(DESAFIOS):
- a) Responda com base no excerto, uma resposta por linha:
(i) Quantos milhões de euros adicionais Passos Coelho teve de arranjar?
(ii) De que partido é o líder que tem repetido a necessidade de criar políticas de incentivo e crescimento da economia?
(iii) Quem faltou, na sua maior parte, ao almoço de aniversário?
- b) Renomeie "Presidente" para "Chefe de Estado" no trecho do excerto que abre com as palavras "O Presidente também" e fecha com "crise de regime.", e transcreva esse trecho de novo.

(EXCERTO):
——————
Solidez foi palavra que, porém, nunca mais se pôde aplicar à coligação. Nas últimas duas semanas a novela do apoio-discordância-recusa do CDS às alterações ao cálculo para as pensões já em vigor veio alargar o fosso entre Pedro Passos Coelho e Paulo Portas e teve ainda a desvantagem de ser representada na praça pública. A que se soma, pelo lado do PSD, um desconforto entre as bases e as estruturas dirigentes e governativas do partido, notório na ausência da maior parte das distritais do almoço de aniversário.

O Presidente também não é totalmente alheio ao cenário difícil do Governo: foi o motor para os pedidos de fiscalização do Orçamento ao Tribunal Constitucional, o que obrigou Passos Coelho a arranjar 1300 milhões de euros adicionais. Na última semana, Cavaco Silva juntou-se às vozes críticas da criação de uma taxa sobre as pensões: "Este grupo [reformados e pensionistas] tem sido duramente atingido nos últimos tempos e há limites de dignidade que não podem ser ultrapassados."

Por outro lado, ao querer debater já o pós-troika com os seus conselheiros, o Presidente mostra alguma abertura e validade às reivindicações do PS, cujo líder tem repetido à exaustão a necessidade de criar políticas de incentivo e crescimento da economia. Não é de estranhar que Seguro volte esta tarde a enumerar propostas socialistas para a reindustrialização e revitalização da economia. Ou o tema da crise de regime.
——————
(LINHAS DE DADOS):
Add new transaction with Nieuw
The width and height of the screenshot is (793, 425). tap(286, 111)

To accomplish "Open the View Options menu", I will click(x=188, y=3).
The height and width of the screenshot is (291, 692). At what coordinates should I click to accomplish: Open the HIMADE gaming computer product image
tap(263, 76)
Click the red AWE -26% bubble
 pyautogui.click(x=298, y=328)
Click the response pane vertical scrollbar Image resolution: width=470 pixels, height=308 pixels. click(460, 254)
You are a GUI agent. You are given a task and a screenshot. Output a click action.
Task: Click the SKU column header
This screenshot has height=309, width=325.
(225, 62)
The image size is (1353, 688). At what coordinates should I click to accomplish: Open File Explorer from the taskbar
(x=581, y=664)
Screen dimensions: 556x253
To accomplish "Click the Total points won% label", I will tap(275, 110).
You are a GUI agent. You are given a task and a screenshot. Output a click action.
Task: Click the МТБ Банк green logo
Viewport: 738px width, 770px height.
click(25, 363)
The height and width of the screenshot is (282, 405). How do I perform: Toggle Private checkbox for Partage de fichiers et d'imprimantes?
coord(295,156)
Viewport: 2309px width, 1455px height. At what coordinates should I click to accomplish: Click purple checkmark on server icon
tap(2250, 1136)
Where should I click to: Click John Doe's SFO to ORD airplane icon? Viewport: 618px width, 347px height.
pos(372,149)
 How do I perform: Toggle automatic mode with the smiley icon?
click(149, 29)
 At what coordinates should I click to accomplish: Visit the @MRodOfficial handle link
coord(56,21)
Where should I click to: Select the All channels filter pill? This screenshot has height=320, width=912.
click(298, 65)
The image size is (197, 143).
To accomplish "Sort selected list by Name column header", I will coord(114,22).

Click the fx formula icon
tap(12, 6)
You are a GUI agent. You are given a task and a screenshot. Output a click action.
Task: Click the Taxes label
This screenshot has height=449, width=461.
——————
(RESPOSTAS COMPLETAS):
- a)
(i) 1300 milhões de euros.
(ii) Do PS.
(iii) As distritais do PSD.

- b)
O Chefe de Estado também não é totalmente alheio ao cenário difícil do Governo: foi o motor para os pedidos de fiscalização do Orçamento ao Tribunal Constitucional, o que obrigou Passos Coelho a arranjar 1300 milhões de euros adicionais. Na última semana, Cavaco Silva juntou-se às vozes críticas da criação de uma taxa sobre as pensões: "Este grupo [reformados e pensionistas] tem sido duramente atingido nos últimos tempos e há limites de dignidade que não podem ser ultrapassados."

Por outro lado, ao querer debater já o pós-troika com os seus conselheiros, o Chefe de Estado mostra alguma abertura e validade às reivindicações do PS, cujo líder tem repetido à exaustão a necessidade de criar políticas de incentivo e crescimento da economia. Não é de estranhar que Seguro volte esta tarde a enumerar propostas socialistas para a reindustrialização e revitalização da economia. Ou o tema da crise de regime.